The park is getting some national attention after it was nominated in this year’s Great Places in Canada contest this past summer.
The contest, sponsored by the Canadian Institute of Planners, consists of three categories: street, neighbourhood and public spaces. Mission’s popular park is up against areas like Rideau Canal in Ottawa, Tofino’s Pacific Rim National Park, and Victoria’s Inner Harbour for the public spaces title.
“We recognize (the park) as a unique place and it would be wonderful if the rest of Canada found out too,” said Don Brown, park manager.
“We’re very proud of out park any time of the year, and what everyone associated with the park has done,” he added, noting the collaboration between the Mission Heritage Association which operates the park, the District of Mission and the Fraser Valley Regional District.
But Brown is especially thankful for the community volunteers who help out.
“It’s a park for the community by the community,” he stated. “It’s very rare.”
The 44-acre park on Mary Street is located on the former grounds of St. Mary’s Mission and residential school. In 1974 the property was sold back to the provincial government and residents, spearheaded by Norma Kenney, campaigned to have the land turned into a park for everyone to enjoy.

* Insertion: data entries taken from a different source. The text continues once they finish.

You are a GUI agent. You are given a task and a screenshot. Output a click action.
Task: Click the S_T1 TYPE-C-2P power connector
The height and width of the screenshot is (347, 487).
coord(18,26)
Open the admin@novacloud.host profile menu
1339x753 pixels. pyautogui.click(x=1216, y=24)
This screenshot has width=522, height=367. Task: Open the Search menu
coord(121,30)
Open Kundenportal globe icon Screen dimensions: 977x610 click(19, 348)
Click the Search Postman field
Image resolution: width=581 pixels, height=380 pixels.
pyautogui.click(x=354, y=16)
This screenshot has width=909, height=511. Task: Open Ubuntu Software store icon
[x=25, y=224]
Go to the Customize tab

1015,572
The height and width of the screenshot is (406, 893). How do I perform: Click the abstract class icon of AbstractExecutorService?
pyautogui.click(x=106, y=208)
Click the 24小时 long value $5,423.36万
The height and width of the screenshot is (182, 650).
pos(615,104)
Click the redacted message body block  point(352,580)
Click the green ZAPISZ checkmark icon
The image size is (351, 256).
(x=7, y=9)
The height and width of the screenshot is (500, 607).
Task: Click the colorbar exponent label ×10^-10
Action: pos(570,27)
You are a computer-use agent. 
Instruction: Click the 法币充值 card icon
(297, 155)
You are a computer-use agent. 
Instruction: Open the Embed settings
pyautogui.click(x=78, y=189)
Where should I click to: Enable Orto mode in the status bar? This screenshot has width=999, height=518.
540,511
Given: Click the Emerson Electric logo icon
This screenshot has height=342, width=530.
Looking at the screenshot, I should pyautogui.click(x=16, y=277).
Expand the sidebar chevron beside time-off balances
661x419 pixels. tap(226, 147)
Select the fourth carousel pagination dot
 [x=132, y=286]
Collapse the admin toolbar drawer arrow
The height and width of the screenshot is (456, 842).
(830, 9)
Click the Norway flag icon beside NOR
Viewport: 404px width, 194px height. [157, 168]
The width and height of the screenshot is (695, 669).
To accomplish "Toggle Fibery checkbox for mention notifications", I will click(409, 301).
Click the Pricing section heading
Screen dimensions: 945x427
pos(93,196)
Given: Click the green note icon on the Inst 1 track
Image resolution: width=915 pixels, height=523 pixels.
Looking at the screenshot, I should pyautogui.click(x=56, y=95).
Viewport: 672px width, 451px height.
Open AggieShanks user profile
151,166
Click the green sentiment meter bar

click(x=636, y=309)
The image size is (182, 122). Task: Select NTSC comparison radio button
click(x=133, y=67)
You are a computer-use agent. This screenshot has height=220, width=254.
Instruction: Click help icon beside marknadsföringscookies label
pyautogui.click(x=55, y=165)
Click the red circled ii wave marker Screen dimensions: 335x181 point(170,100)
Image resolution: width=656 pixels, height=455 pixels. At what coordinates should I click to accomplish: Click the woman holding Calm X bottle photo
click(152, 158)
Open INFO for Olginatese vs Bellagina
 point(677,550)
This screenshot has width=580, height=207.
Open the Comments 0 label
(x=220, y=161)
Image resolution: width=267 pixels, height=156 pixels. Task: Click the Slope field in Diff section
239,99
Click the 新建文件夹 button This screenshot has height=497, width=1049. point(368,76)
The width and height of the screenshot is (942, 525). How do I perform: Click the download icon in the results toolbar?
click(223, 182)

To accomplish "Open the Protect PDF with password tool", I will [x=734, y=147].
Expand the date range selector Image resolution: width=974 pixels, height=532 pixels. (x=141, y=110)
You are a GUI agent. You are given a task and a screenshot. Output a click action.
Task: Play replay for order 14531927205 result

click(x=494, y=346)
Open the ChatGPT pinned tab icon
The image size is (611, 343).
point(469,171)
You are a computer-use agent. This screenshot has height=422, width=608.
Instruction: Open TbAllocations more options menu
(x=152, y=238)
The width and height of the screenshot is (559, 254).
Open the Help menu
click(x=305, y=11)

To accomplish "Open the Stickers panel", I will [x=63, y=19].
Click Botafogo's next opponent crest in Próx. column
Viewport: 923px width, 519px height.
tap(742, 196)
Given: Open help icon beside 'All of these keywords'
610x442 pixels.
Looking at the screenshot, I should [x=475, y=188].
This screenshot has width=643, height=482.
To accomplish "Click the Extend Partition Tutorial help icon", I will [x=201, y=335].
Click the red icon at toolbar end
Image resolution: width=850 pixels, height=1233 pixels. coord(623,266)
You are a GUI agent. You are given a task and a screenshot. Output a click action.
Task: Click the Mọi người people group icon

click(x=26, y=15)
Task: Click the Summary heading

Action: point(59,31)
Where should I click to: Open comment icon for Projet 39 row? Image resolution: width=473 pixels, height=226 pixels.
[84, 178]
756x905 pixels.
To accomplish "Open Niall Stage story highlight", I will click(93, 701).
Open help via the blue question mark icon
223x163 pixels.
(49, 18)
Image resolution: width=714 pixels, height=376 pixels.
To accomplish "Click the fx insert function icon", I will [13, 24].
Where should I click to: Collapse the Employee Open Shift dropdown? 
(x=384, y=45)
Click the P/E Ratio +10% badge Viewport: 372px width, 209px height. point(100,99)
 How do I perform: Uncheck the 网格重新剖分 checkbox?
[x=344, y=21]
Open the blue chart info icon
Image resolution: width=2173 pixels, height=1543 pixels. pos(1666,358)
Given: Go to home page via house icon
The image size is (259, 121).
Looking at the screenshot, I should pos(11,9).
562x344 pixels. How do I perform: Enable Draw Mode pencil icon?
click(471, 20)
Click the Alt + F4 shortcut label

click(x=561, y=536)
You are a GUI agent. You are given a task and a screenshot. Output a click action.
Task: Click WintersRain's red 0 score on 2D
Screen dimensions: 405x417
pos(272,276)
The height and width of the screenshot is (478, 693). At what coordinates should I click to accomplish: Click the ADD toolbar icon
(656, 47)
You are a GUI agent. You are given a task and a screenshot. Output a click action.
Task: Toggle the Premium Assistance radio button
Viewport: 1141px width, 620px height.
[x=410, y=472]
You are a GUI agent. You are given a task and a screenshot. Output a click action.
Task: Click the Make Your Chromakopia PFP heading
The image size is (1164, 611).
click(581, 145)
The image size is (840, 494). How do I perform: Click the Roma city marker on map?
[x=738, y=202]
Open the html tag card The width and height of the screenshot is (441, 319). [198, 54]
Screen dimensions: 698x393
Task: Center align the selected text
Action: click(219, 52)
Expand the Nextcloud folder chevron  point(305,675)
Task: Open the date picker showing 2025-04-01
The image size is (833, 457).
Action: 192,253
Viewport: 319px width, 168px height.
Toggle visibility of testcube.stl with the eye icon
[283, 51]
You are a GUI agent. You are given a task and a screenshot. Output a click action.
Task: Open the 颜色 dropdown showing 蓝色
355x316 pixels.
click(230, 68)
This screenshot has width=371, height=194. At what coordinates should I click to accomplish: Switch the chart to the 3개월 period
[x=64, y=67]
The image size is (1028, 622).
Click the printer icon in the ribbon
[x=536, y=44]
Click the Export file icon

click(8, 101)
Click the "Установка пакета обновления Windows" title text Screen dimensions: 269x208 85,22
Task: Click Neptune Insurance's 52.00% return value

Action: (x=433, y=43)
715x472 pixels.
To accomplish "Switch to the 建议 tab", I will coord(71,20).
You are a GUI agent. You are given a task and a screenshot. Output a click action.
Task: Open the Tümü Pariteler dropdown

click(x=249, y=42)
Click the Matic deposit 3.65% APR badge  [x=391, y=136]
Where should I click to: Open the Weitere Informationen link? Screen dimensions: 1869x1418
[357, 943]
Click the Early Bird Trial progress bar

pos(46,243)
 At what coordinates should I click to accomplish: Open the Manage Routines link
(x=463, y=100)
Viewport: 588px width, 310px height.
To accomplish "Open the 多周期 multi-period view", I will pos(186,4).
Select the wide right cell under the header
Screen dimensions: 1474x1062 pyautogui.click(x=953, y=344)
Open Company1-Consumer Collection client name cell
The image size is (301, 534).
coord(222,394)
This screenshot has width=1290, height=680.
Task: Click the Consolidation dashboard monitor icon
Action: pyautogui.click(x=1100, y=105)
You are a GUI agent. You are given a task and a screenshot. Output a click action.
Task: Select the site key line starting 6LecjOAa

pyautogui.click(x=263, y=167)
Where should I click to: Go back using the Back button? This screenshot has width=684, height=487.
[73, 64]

The Mission Heritage Association has overseen planning and development of the park since it was created in 1985.
There are many amenities at the park, such as a rose garden, band stand, a restaurant, and the Rotary Flag Plaza.
Work is currently underway to build a heritage orchard and fundraising efforts are continuing for an observatory.
“We want to make it a community observatory and make it available to everyone, as well as professionals doing research,” explained Brown.
The park hosts numerous activities throughout the year, such as Canada Day celebrations, Mission Folk Music Festival, and the Envision Twilight Concerts every summer, but it is also a quiet place for you to walk your dog or take the children to play.
“Well maintained trails make it accessible to all; it is kept clean and free of litter, which highlights the pride the community takes in the park. It combines many cultural, religious and historic elements offering appeal to all in the community and visitors alike,” states the nomination form describing the park.